Excerpt
## Start

NYT writer: seasonality? bah humbug!

 

A ridiculous and myopic piece from a writer in the NYT this week is attached to this post at bottom. Her argument is that seasonal and local are out of touch and at odds with good eating and for her Manhattan restaurant. Notwithstanding the lack of awareness of the value in supporting farmers in order to increase production in one’s region, the use of terms like “forces of snobbery” without backing it up with evidence of it instead show that she is herself employing that very idea. Farmers markets and the producers in them have made her “brand” even possible which she ignores in this piece.

Add to that her lack of awareness about the extension of seasonality of producer through innovative farming techniques by small-scaled producers and supportive agricultural advocates indicates that her ignorance is massive. On top of those now extended seasons, our past generations canned and stored food throughout the non-growing season to keep it available and those techniques are not only still available to us but better and easier than ever to employ; instead she believes we should instead wait for our food to come via truck from far away simply because that is the modern world and a “beautiful thing.” As for the ‘post-seasonal”world she likes to live in, how about talking about the chemicals and processes needed to pick food thousands of miles away to have on shelves in the Midwest?

## End

Required actions
(a) According to the post, what did past generations do to keep food available through the non-growing season?
(b) Return each line of the rows that contains the word "agent".
The post and the rows are separate, unrelated material.

The input
## Start

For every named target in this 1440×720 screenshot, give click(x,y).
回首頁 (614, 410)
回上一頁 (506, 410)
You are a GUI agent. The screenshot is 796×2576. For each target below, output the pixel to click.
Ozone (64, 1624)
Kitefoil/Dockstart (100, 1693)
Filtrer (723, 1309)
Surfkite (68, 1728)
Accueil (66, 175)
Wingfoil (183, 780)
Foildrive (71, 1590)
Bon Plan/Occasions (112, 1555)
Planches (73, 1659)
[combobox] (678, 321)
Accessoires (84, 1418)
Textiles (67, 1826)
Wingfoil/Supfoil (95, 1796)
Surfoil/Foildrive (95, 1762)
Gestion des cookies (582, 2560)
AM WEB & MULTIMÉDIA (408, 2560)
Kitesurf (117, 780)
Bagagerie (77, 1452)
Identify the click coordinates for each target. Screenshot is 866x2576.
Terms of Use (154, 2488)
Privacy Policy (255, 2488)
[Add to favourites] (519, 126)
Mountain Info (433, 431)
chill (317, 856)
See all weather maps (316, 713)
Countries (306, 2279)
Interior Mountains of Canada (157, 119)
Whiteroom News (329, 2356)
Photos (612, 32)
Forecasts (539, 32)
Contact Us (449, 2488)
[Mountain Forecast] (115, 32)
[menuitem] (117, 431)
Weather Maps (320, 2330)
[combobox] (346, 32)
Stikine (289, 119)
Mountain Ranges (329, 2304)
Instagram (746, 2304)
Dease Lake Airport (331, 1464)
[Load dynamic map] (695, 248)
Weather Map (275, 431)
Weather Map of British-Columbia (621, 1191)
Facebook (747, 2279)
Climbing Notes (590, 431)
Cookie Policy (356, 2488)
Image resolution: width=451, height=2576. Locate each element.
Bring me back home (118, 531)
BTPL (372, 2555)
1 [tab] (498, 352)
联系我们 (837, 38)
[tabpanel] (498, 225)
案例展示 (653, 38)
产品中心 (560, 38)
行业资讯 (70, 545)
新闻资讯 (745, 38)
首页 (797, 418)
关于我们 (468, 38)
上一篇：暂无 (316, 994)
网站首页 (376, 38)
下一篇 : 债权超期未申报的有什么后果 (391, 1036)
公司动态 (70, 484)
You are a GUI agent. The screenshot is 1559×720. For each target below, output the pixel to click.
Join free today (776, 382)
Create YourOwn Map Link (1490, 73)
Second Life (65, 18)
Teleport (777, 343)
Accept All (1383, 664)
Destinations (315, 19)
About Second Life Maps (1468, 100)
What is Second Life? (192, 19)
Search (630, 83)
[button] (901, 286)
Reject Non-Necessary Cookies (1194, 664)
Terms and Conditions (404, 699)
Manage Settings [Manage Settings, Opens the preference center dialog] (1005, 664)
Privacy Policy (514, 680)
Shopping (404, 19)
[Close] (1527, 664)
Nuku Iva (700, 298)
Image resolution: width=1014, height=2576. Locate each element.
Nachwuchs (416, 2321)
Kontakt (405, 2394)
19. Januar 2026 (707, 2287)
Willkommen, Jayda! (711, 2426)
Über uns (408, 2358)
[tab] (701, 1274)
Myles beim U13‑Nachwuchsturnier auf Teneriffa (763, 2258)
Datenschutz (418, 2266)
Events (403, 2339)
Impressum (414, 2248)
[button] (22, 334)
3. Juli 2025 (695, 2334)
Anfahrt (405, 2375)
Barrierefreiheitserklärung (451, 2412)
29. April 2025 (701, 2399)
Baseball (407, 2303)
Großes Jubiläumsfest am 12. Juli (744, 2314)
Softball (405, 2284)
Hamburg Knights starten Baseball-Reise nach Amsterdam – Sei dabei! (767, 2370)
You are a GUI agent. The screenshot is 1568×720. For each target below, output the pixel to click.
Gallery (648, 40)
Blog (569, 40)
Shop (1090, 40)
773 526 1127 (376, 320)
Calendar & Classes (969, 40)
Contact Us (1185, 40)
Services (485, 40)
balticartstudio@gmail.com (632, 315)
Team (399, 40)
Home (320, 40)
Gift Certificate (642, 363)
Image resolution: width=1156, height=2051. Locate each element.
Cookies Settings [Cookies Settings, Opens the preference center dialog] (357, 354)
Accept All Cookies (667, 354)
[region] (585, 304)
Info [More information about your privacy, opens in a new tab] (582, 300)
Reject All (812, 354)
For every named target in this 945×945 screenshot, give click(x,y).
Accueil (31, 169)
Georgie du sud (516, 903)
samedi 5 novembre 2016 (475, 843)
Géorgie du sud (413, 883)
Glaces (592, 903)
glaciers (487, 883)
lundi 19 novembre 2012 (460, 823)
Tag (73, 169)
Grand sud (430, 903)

## End

Solutions to the problems
(a) They canned and stored food.

(b)
You are a GUI agent. The screenshot is 796×2576. For each target below, output the pixel to click.
You are a GUI agent. The screenshot is 1559×720. For each target below, output the pixel to click.
You are a GUI agent. The screenshot is 1568×720. For each target below, output the pixel to click.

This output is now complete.